Как Скер и думал, кроме стражи у лестницы ему ни души не попалось, будто дождь всех разогнал по норам.
– Не хочу переписывать! Вот ещё! – вопил принц Фиппол за закрытой дверью своей комнаты. Голос наставника что-то уныло и размерено бубнил в ответ. Шло время его уроков. Король улыбнулся – кто же в здравом уме переписывать захочет.
Он поднялся по лестнице до самого верху, мимо людской, откуда слышались оживлённые голоса – там играли в карты, мимо комнат прислуги, мимо пустующих ничейных комнат, к барабанной дроби воды, бьющей о чугун. На чердаке дождь особенно громко шелестел и гремел, создавая ту особую музыку, которая большинству людей дарит ощущение покоя. Даже скрип двери потонул в этом шуме, а может, кто-то смазал петли. Король обнаружил спящих на стропилах нетопырей и, разумеется, источник неловкости – новую дыру, из которой тонкой струйкой текло на пол. Король поискал глазами подходящую ёмкость и подставил кувшин с отбитой ручкой.
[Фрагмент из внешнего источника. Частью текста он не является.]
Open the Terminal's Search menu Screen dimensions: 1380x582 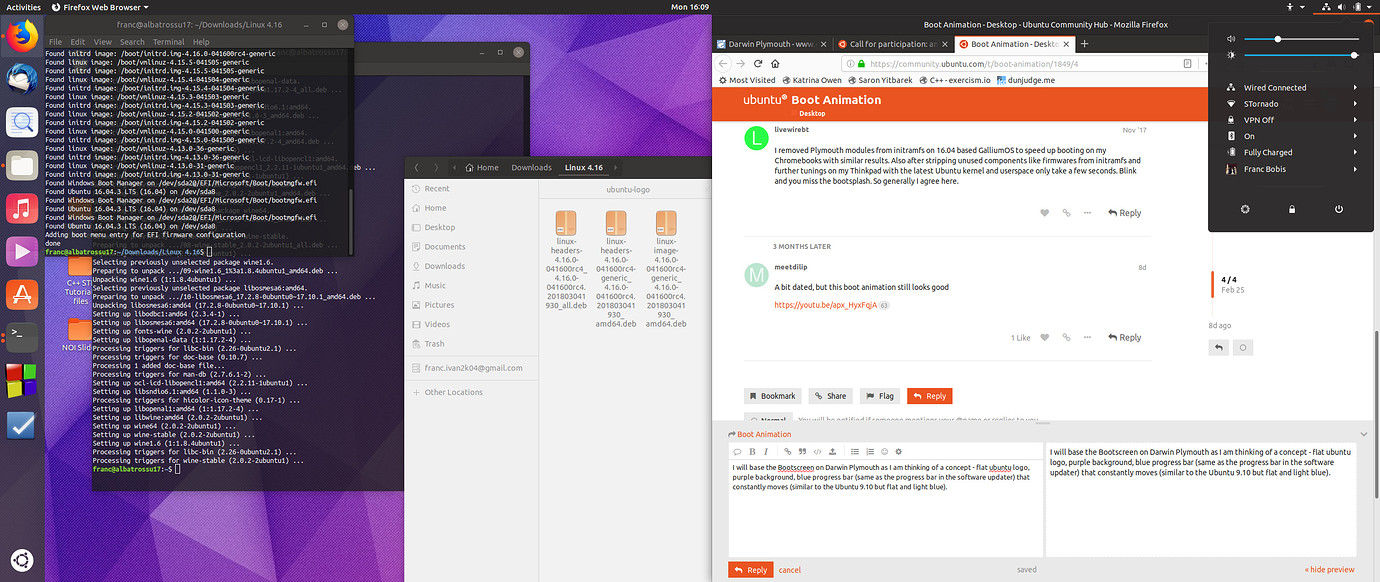132,42
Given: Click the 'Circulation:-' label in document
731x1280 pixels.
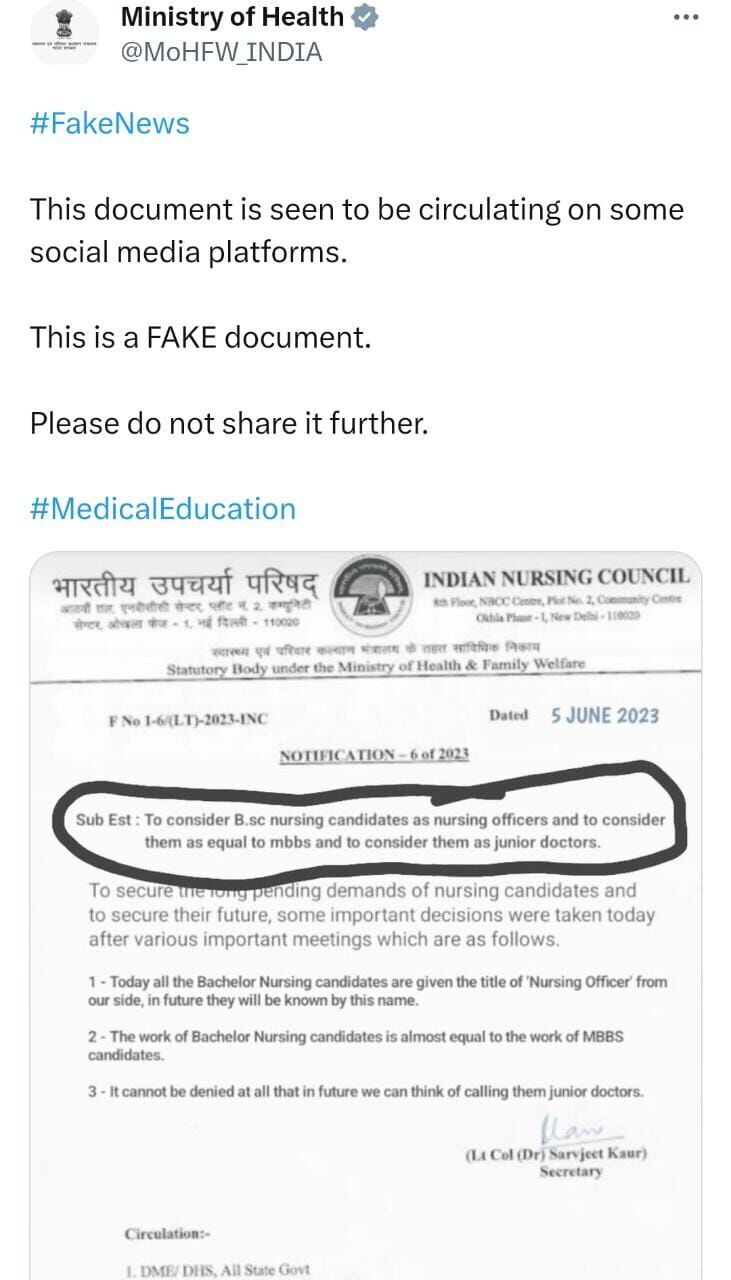Looking at the screenshot, I should point(168,1234).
– Придётся всё перекрывать, – пробормотал он, с досадой воображая суету и неудобства, которые неизменно последуют за таким распоряжением, и уже повернулся уходить.
Удручающе неприхотливая дочь устроилась со своим охранником на старой продавленной кровати, когда-то давно лично королю служившей. Тот задрал ей юбку и целовал ногу, продвигаясь от колена вверх по бедру. Оба были так увлечены, что не заметили его, а дождь так грохотал, что никто ничего не слышал и Скер, как придурок, некоторое время тупо смотрел, надеясь, что хотя бы одного в этой паре перепутал с кем-нибудь ещё, но с каждым мгновением всё больше уверяясь, что, к сожалению, не перепутал. Зато увидел несколько больше, чем собирался.
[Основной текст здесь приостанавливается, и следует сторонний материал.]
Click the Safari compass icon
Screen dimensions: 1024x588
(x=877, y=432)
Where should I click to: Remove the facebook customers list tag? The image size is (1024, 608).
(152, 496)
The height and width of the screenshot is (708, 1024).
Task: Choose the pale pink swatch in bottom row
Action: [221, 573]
Ему подумалось – вот к каким печальным последствиям приводит излишняя мягкость с детьми и сентиментальность с бывшими друзьями. Вот тебе и второй шанс. Не надо тревожить умершие симпатии, не стоит пытаться их воскресить. Никому, ни при каких обстоятельствах нельзя давать второго шанса.
Дочь заметила его первой. Ещё бы, ведь лицо его товарища было занято её плотью, а затылком никто смотреть не может. Она вздрогнула, оттолкнула Шепана и поспешно одёрнула юбку.
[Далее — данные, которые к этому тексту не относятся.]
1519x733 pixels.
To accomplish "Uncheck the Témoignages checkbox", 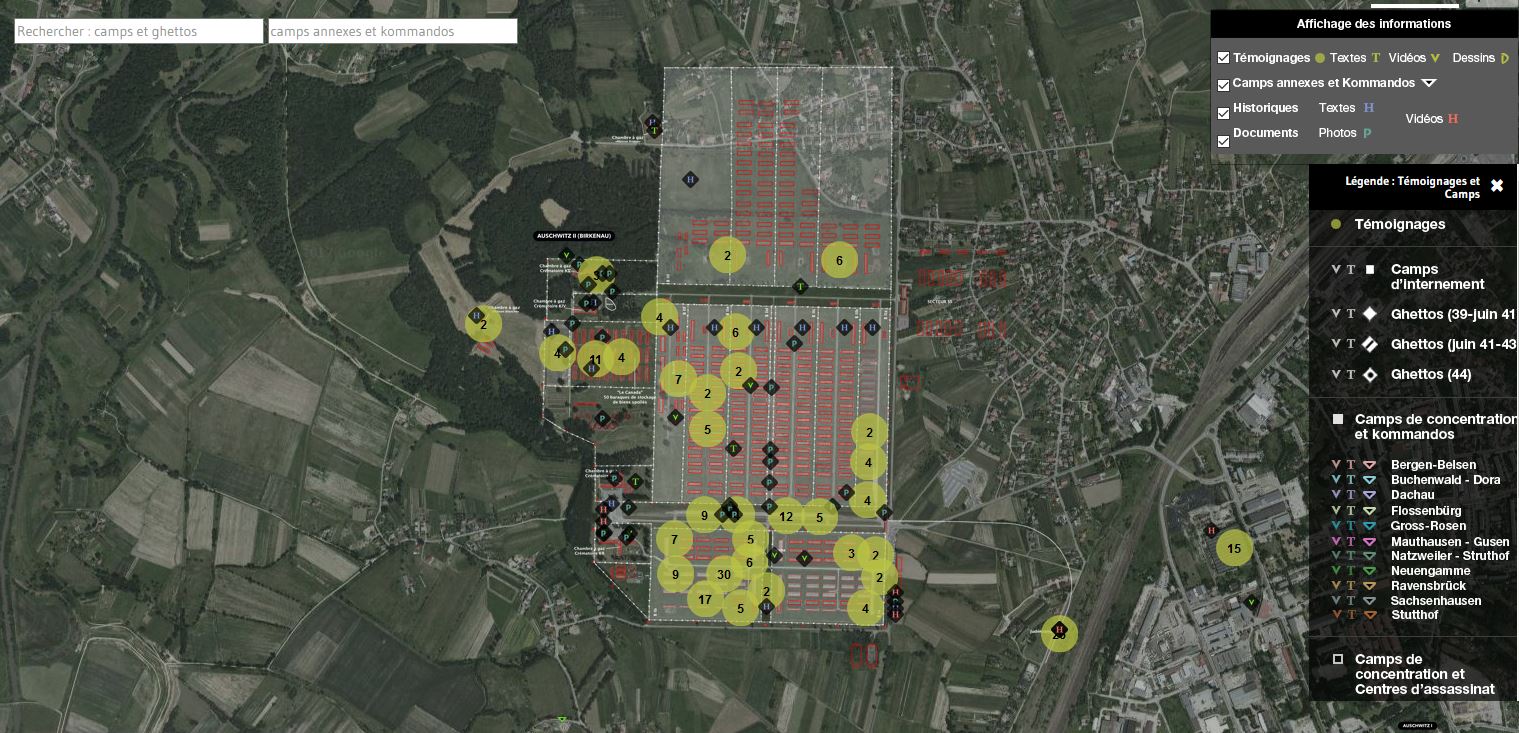I will pyautogui.click(x=1223, y=59).
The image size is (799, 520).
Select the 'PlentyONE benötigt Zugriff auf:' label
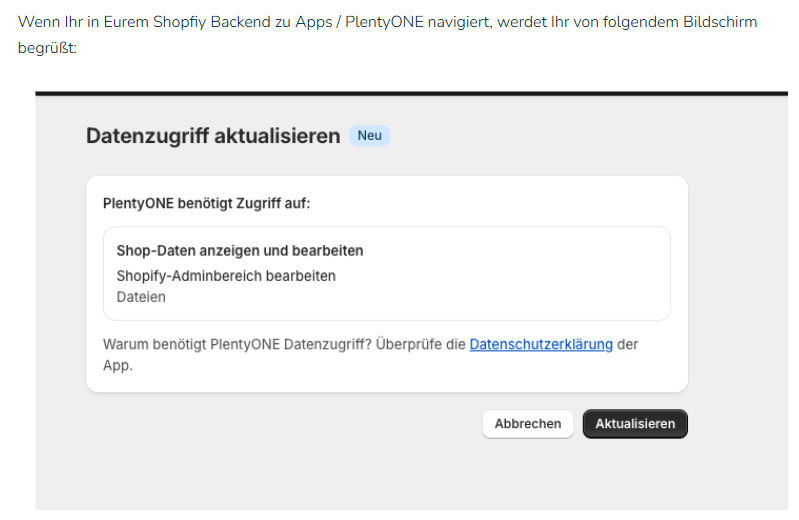[207, 203]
– Одни стихии знают, как мне сложно не убить вас обоих прямо сейчас, – медленно сказал он, стараясь, чтобы голос не дрожал.
Скер балансировал на той тонкой грани, за которой глаза заливало гневом, а потом он приходил в себя и ничего не помнил, а перепуганная прислуга пряталась по углам.
– И я, возможно, не стал бы сдерживаться, но мне не надо, чтобы твой зверь присосался к кому-нибудь ещё, – он ткнул пальцем в дочь.
Оба молчали. А что они могли сказать? Впрочем, дочь в кои веки смотрела прямо в глаза и, король готов был поклясться, с вызовом. Более того, в её взгляде зависла насмешка, тяжёлая, как чугун, о который с грохотом бились капли. Только тогда он и понял, насколько дочь его ненавидит, и ужаснулся. Но нужно было что-то говорить, и Скер сказал, обращаясь к бывшему другу.
– Казнить тебя теперь я не могу, потому что нет повода, разве что опозориться, придав огласке вашу связь. Завтра мы с тобой откроем турнир поединком. Как бы ни закончилось – хорошо.
– Меч, топор?
– Пусть будут топоры. Всё по-честному, – и зачем-то добавил: – Ты уж постарайся.
Скер опять посмотрел на дочь. Возможно, она влюблена? В принципе, он мог бы понять. Но в её лице не было и тени тревоги. Кажется, кто из них двоих ни погибнет, любой исход её удовлетворит. Ну и чем он прогневил стихии, кто бы ему сказал? Что он сделал не так?!
– Иди к себе, – с трудом произнёс он и посторонился, чтоб могли уйти.
Затем стоял последи захламленного пыльного пространства, опустив голову. Он надеялся услышать хотя бы несколько лисьих слов: мой бедный король, уж я-то тебя не предам, не оставлю. Но слышал только грохот дождя по ветхой, нуждавшейся в замене кровле.